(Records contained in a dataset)
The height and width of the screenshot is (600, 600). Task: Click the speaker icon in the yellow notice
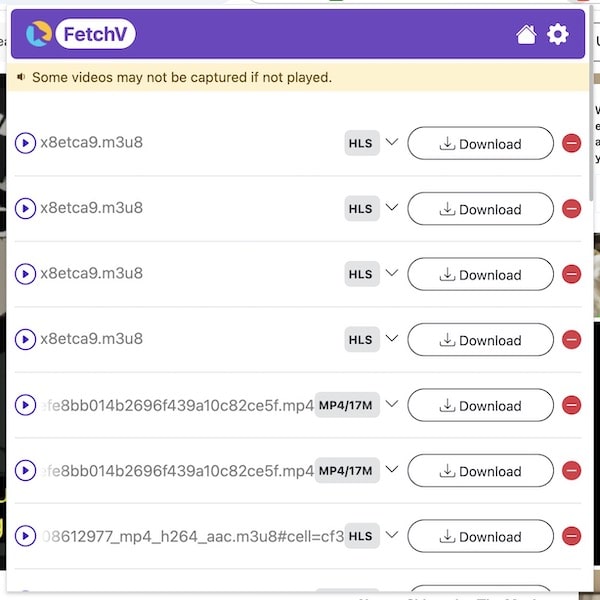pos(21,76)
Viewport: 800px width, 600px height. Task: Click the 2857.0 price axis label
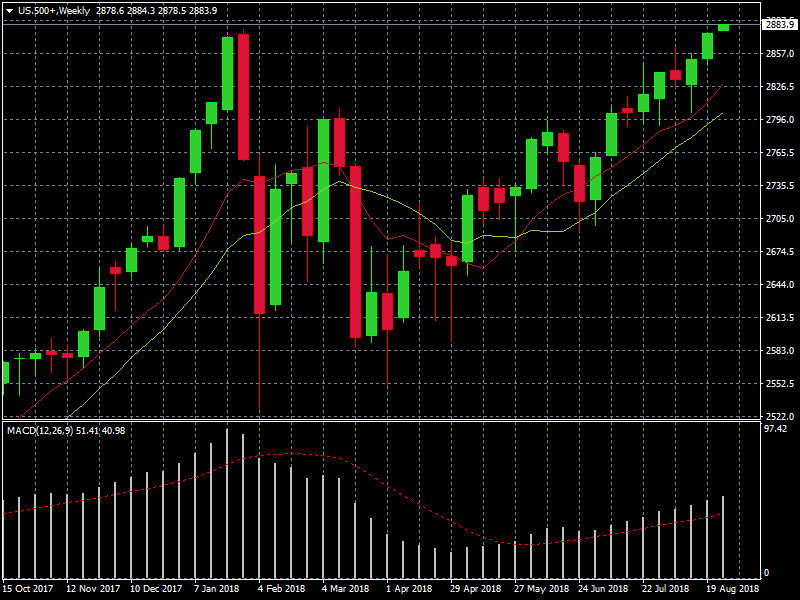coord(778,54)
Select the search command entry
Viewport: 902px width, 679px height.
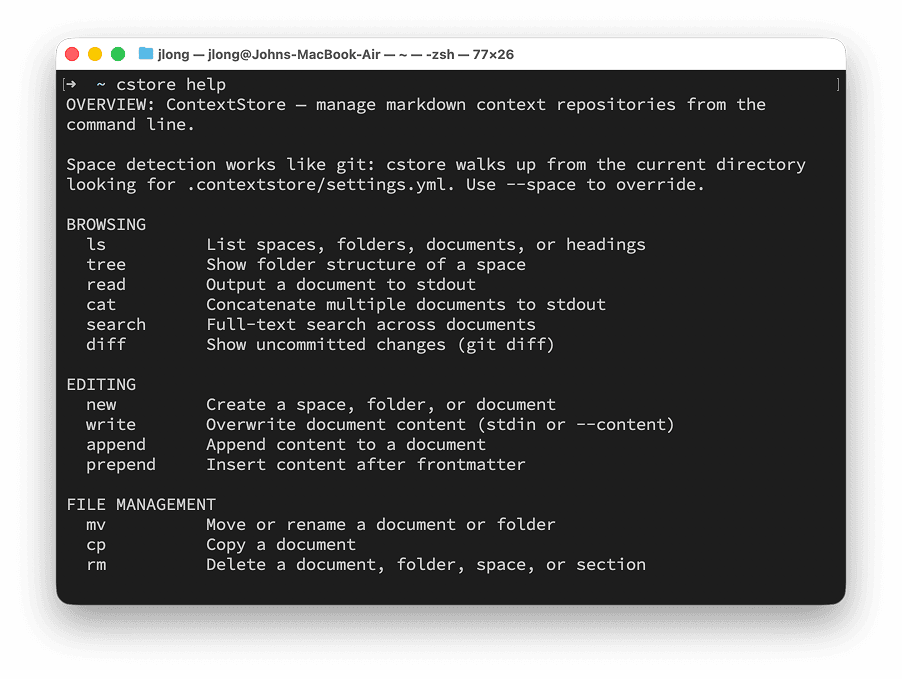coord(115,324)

• THE EXERCISE
Report every line of the records that includes the word "width", copying each one in full.

• RESULT
The height and width of the screenshot is (600, 600). Task: Click the speaker icon in the yellow notice
Viewport: 800px width, 600px height. Task: Click the 2857.0 price axis label
Viewport: 902px width, 679px height.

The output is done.